Please follow through with the guides from kimsland first.
Although the logs aren't the most current, I did check them and found the following:
At that time, Mbam show no malware.
At that time, SAS showed numerous
Tracking Cookies. Have SAS remove them. Here is an image to help with that:
http://screenshots.en.softonic.com/en/scrn/50000/50803/3_antispy4.jpg
You need to reset Cookies:
Open Internet Options (through Tools or Control Panel)> Privacy tab> Advanced button> CHECK 'override automatic Cookies handling'> CHECK 'allow first party Cookies'> CHECK 'Block third party Cookies'> CHECK 'allow per session Cookies'> Apply> OK.
Update Java: Your version of Java is now outdated.
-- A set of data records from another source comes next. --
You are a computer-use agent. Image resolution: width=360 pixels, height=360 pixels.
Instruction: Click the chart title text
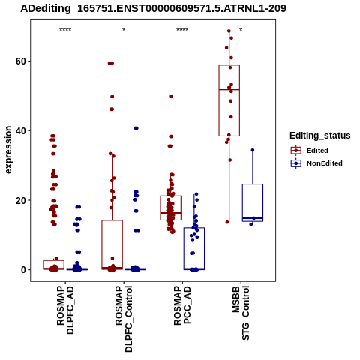[x=153, y=9]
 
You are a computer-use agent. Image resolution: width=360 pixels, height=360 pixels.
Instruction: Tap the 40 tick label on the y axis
[x=21, y=130]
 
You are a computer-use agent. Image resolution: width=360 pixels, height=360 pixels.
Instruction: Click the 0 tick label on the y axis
[x=24, y=270]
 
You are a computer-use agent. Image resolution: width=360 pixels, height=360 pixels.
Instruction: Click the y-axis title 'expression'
[x=8, y=150]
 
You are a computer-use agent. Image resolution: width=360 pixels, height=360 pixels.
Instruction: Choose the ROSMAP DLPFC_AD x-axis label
[x=65, y=310]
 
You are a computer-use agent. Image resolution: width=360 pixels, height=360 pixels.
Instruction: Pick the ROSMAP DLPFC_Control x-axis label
[x=124, y=319]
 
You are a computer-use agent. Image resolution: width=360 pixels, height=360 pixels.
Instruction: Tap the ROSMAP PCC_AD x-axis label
[x=182, y=305]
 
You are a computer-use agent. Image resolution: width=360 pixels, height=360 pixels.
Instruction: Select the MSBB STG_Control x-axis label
[x=241, y=313]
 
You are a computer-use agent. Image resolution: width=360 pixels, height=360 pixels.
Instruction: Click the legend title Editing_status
[x=320, y=136]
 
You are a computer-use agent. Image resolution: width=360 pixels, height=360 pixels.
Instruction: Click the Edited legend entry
[x=310, y=151]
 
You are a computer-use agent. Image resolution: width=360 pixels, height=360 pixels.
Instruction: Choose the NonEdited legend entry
[x=316, y=164]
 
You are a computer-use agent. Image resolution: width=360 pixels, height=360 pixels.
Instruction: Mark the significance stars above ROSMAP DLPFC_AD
[x=65, y=30]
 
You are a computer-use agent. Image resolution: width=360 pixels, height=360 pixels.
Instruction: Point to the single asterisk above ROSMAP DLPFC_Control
[x=124, y=30]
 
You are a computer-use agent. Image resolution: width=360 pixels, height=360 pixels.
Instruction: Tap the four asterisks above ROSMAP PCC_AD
[x=182, y=30]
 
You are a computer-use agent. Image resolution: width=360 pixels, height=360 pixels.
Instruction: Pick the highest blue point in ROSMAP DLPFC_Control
[x=136, y=128]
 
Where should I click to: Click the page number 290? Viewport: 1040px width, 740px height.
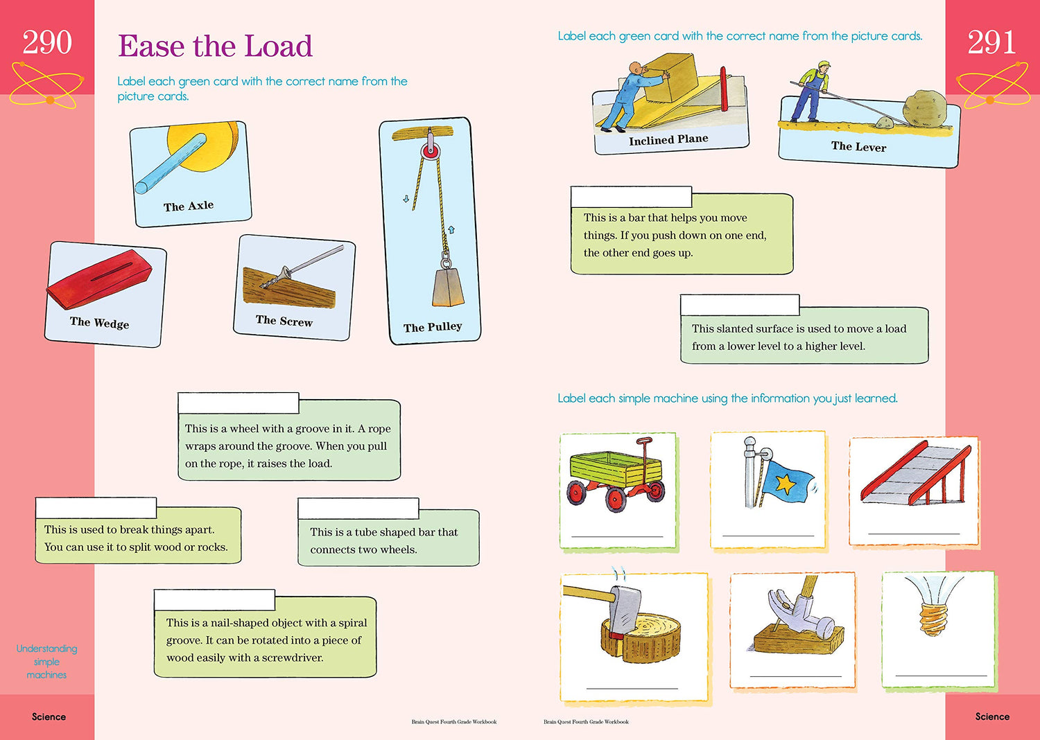coord(47,43)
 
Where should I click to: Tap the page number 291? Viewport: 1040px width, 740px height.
coord(991,43)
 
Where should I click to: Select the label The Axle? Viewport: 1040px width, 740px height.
coord(189,206)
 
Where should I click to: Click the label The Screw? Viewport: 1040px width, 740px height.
coord(284,320)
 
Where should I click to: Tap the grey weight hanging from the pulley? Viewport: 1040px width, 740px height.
coord(444,287)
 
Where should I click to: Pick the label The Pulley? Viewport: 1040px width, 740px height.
coord(433,327)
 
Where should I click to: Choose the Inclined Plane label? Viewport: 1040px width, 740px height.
coord(668,140)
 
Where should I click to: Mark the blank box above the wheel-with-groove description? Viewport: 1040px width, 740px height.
coord(238,403)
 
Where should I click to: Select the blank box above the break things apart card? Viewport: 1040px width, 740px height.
coord(96,508)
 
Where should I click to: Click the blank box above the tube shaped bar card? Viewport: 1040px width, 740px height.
coord(358,508)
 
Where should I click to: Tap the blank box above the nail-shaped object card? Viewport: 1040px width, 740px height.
coord(214,600)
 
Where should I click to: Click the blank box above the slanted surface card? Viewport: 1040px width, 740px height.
coord(740,305)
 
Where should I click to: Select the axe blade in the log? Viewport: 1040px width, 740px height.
coord(623,608)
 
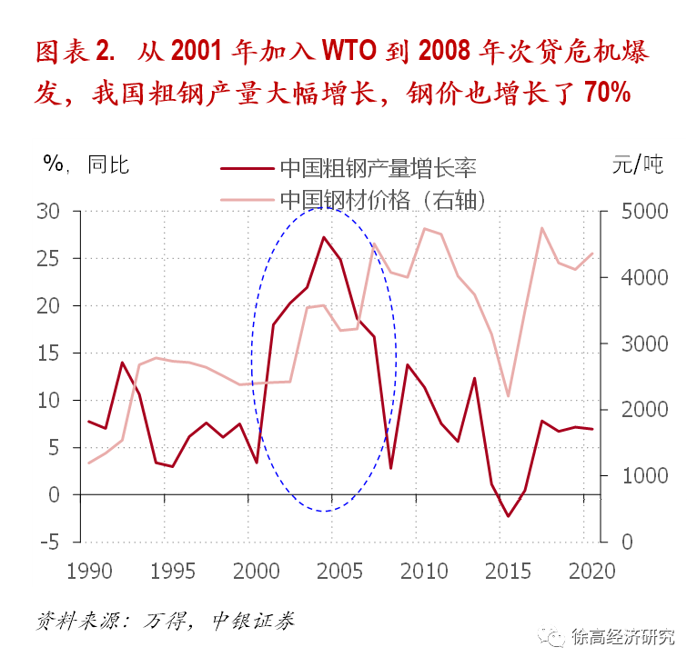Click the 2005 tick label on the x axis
339,571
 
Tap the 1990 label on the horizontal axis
89,571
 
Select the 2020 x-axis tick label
592,571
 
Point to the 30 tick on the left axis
48,212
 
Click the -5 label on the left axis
49,543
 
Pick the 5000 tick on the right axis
644,212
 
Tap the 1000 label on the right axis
644,475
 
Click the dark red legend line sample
247,169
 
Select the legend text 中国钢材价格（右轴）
383,200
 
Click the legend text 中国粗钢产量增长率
379,168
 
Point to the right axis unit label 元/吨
638,164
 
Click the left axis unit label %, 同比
86,164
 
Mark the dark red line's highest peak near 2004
324,237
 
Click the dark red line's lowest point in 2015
508,516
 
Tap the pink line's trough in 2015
508,396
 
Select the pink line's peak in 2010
425,229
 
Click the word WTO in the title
349,50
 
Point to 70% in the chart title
607,92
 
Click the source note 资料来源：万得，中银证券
166,621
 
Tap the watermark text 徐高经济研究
623,637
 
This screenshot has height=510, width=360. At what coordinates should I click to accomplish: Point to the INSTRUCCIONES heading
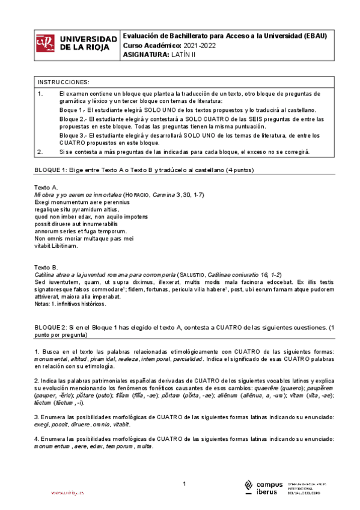click(63, 82)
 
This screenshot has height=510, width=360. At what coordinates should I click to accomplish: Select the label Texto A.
click(46, 188)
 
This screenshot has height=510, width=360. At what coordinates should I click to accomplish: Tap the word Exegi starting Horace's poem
click(43, 203)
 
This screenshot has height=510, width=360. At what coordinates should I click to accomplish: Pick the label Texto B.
click(46, 267)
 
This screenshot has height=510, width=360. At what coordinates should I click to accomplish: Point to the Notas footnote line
click(70, 304)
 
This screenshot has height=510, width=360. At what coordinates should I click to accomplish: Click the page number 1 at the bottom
click(185, 484)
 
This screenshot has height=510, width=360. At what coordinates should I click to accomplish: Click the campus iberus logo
click(263, 488)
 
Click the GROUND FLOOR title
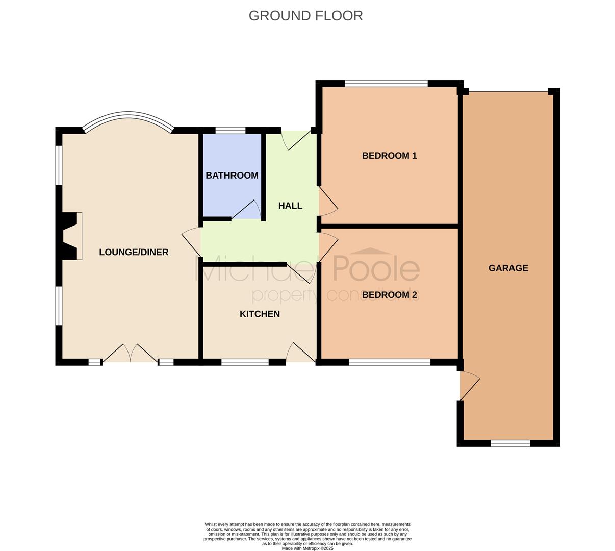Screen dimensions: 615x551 305,16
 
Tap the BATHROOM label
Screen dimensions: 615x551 232,176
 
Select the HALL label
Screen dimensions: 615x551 290,206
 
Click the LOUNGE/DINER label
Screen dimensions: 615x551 134,252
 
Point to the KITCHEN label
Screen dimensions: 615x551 260,314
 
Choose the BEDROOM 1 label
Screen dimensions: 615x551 390,156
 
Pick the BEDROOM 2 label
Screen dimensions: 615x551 390,295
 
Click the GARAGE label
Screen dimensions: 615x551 508,268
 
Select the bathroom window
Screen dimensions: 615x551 230,131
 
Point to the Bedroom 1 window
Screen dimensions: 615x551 386,84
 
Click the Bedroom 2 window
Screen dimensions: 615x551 390,362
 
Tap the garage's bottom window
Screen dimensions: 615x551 510,443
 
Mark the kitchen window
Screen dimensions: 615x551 245,362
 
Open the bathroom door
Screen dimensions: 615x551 246,210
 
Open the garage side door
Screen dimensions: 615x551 469,386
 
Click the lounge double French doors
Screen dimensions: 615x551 131,354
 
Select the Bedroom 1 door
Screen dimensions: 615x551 328,201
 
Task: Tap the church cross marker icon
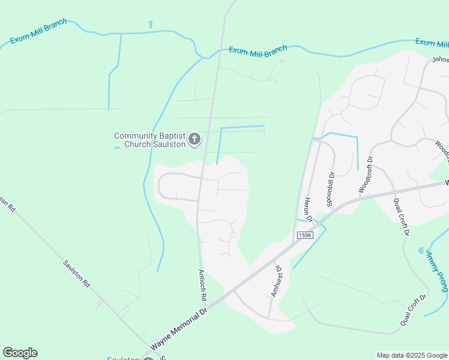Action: [194, 140]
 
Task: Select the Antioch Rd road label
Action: [203, 284]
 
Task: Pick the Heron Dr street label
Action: [309, 209]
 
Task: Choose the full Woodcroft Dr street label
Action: [366, 174]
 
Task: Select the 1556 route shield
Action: [304, 236]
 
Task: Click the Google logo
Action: [20, 353]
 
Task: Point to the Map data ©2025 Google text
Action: [411, 355]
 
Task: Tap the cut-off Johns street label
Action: [441, 59]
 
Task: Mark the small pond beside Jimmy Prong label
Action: [420, 250]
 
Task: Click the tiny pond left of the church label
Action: [117, 148]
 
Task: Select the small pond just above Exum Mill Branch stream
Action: [150, 25]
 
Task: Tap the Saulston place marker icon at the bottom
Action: [148, 358]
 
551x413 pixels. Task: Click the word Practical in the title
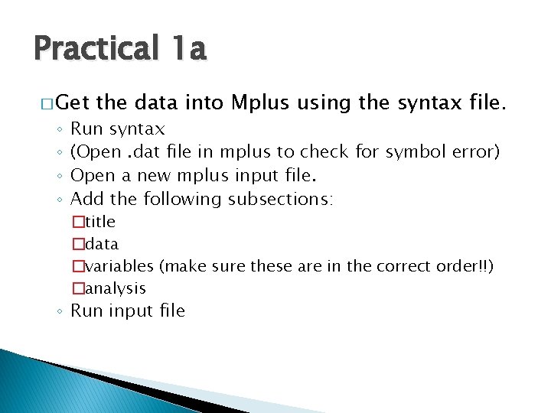pos(95,49)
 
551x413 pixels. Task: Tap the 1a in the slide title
pos(186,49)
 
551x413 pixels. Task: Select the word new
pos(154,176)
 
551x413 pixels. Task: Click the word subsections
pos(276,200)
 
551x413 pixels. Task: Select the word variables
pos(119,266)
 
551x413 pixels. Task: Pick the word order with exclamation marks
pos(467,266)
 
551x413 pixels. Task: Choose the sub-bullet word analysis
pos(116,288)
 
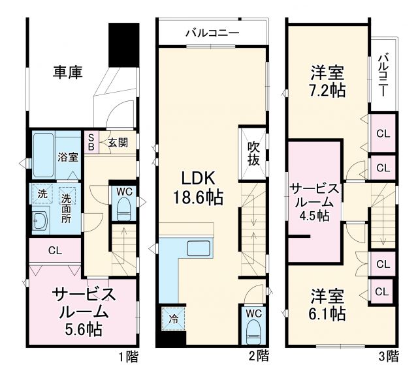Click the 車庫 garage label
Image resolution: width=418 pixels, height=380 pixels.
[x=67, y=72]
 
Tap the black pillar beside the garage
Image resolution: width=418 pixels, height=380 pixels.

Java vulnerabilities are commonly exploited by viruses so I strongly recommend you update. Click here to download the latest version of java ( Java Runtime Environment (JRE) 6.0 Update 10 ):
http://java.com/en/download/manual.jsp
Please install it and then reboot your computer.
HijackThis log items to review first:
This program is running> TightVNC Software>> TightVNC is a free remote control software package derived from the popular VNC software. With TightVNC, you can see the desktop of a remote machine and control it with your local mouse and keyboard, just like you would do it sitting in the front of that computer. It is not without risks. Please see it's features on
http://www.tightvnc.com/
If you are not actively using this, remove it:
C:\Program Files\TightVNC\WinVNC.exe
It appears that you have two Kaspersky program running. Please verify this. If duplicate, and uninstall ONE of them:
C:\Program Files\Kaspersky Lab\Kaspersky Anti-Virus 7.0\avp.exe
C:\Program Files\Kaspersky Lab\Kaspersky Anti-Virus 7.0\avp.exe
Please re-open HiJackThis and scan.*Check* the boxes next to all the entries listed below:
C:\Program Files\Common Files\Microsoft Shared\VS7DEBUG\MDM.EXE
C:\Program Files\Java\jre6\bin\jqs.exe
C:\Program Files\Java\jre6\bin\jusched.exe
O2 - BHO: Adobe PDF Reader Link Helper - {06849E9F-C8D7-4D59-B87D-784B7D6BE0B3} - C:\Program Files\Adobe\Acrobat 7.0\ActiveX\AcroIEHelper.dll
O2 - BHO: Java(tm) Plug-In 2 SSV Helper - {DBC80044-A445-435b-BC74-9C25C1C588A9} - C:\Program Files\Java\jre6\bin\jp2ssv.dll
O2 - BHO: JQSIEStartDetectorImpl - {E7E6F031-17CE-4C07-BC86-EABFE594F69C} - C:\Program Files\Java\jre6\lib\deploy\jqs\ie\jqs_plugin.dll
O4 - HKLM\..\Run: [SunJavaUpdateSched] "C:\Program Files\Java\jre6\bin\jusched.exe"
O4 - HKCU\..\Run: [DellSupport] "C:\PROGRA~1\DELLSU~1\DSAgnt.exe" /startup
O4 - Global Startup: Adobe Reader Speed Launch.lnk = C:\Program Files\Adobe\Acrobat 7.0\Reader\reader_sl.exe
O9 - Extra button: (no name) - {08B0E5C0-4FCB-11CF-AAA5-00401C608501} - C:\Program Files\Java\jre6\bin\jp2iexp.dll
O9 - Extra 'Tools' menuitem: Sun Java Console - {08B0E5C0-4FCB-11CF-AAA5-00401C608501} - C:\Program Files\Java\jre6\bin\jp2iexp.dll
O16 - DPF: {4ED9DDF0-7479-4BBE-9335-5A1EDB1D8A21} -
Be cautious about this. It is a social networking feature and may expose you to malware. If you do not actively use it, remove it.
O16 - DPF: {138E6DC9-722B-4F4B-B09D-95D191869696} (Bebo Uploader Control) -
http://www.bebo.com/files/BeboUploader.5.1.4.cab
You may at one time have used this scanner online. But it is still loading and running in the background and could conflict with the Kaspersky AV. It should be stopped and uninstalled.
O16 - DPF: {BDBDE413-7B1C-4C68-A8FF-C5B2B4090876} (F-Secure Online Scanner 3.3) -
http://support.f-secure.com/ols/fscax.cab
Now close all windows other than HiJackThis, then click Fix Checked. Close HiJackThis and reboot. into Safe Mode:
Remove the older versions of Java:
1. Click Start, Control Panel, Add/Remove Programs.
2. Delete all Java updates except J2SE Runtime Environment 6.0 Update 10
Reboot into Normal Mode. Run a new HijackThis scan and attach the log.
We will also update the Adobe program or use an alternate next go round.